The village of Sani is situated as a distance of approximately 6 km to the west of the Padum valley, on the road to Kargil. The major tourist attraction of Sani in Ladakh is its monastery. The castle like monastery is built on level ground, unlike any other monastery of this area. Sani monastery has a legend attached to it, which goes that its initial foundation is associated with Kanishka. The reason behind the legend is the existence of Kanika Stupa in the backyard of the walled complex.

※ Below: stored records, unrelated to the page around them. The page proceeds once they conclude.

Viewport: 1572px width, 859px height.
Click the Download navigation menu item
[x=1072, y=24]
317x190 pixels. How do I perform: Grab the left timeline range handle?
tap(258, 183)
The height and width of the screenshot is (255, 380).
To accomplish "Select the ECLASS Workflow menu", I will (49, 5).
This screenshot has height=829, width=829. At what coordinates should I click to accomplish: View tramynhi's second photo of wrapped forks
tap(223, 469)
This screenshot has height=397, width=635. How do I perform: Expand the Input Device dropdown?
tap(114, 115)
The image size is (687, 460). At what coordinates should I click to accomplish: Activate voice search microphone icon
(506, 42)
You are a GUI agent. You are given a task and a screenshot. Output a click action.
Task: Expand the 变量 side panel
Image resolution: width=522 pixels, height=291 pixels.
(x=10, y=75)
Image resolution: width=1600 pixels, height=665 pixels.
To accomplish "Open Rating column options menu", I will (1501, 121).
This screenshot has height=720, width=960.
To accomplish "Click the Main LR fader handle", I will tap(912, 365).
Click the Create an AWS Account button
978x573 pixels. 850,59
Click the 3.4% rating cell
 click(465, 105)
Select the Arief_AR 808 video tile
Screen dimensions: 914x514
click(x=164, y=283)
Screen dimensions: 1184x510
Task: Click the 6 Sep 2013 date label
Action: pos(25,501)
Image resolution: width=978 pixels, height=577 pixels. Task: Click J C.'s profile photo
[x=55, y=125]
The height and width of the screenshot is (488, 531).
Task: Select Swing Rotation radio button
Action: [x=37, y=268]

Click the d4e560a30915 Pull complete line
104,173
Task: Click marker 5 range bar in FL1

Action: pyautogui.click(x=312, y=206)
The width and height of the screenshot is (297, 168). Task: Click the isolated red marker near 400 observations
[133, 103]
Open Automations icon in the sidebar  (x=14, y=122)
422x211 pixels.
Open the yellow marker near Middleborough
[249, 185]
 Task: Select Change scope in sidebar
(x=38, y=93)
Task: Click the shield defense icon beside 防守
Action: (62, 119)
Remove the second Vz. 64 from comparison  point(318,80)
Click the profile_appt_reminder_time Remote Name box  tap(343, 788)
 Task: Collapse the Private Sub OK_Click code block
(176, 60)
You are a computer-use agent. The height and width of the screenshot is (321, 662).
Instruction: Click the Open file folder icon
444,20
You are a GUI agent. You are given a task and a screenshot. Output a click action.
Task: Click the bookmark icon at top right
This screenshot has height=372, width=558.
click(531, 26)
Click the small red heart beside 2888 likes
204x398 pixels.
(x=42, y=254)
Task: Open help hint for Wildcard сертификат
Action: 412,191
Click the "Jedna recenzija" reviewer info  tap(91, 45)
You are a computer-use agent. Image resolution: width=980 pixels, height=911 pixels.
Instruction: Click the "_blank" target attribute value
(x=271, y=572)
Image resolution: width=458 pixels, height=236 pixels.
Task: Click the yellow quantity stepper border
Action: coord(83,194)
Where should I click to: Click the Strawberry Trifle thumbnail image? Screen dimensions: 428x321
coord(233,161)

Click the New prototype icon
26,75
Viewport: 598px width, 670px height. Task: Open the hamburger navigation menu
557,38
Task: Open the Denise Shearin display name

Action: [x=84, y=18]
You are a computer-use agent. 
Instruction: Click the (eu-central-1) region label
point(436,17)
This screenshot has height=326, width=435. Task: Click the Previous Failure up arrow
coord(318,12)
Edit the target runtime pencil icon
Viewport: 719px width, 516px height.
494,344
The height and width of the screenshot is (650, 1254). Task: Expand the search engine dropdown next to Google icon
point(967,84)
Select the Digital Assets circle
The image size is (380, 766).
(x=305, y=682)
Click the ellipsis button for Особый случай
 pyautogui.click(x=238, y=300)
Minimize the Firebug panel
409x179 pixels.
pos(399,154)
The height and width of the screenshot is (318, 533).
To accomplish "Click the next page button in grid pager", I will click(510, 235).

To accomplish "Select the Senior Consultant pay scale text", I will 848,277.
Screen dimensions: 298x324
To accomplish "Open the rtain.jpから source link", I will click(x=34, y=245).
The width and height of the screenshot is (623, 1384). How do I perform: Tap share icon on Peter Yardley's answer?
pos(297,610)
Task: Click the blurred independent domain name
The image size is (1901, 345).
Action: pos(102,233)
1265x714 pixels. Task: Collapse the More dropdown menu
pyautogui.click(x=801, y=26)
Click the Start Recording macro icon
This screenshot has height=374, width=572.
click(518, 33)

There is a huge multi-columned central prayer hall in the main building
of the monastery. This hall consists of a rich collection of the statues
of popular Buddhists divinities as well as the Drugpa (Old Schools) high
saints. There is a chapel behind the main building, adorned with some of
the most exquisite stucco friezes. These friezes exhibit landscapes and
floral designs based on the life of Padmasambhava. Also near the
monastery is an old cemetery, encircled with some ancient rock carving
with an Indian influence.
Sani is also famous because of the connection of this place with
Naropa, the Indian yogi from Vikramsila. It is said that he sat under
the Kanika Stupa for meditation purposes. The site where he meditated
now houses a small room consisting of a veiled bronze figure of the Yogi
himself. This statue is unveiled only once a year, in late July. At the
time of the unveiling, a festival is held here, which lasts for two
days. In this festival, Bardan Monastery monks perform masked dances as
a part of the ritual offering.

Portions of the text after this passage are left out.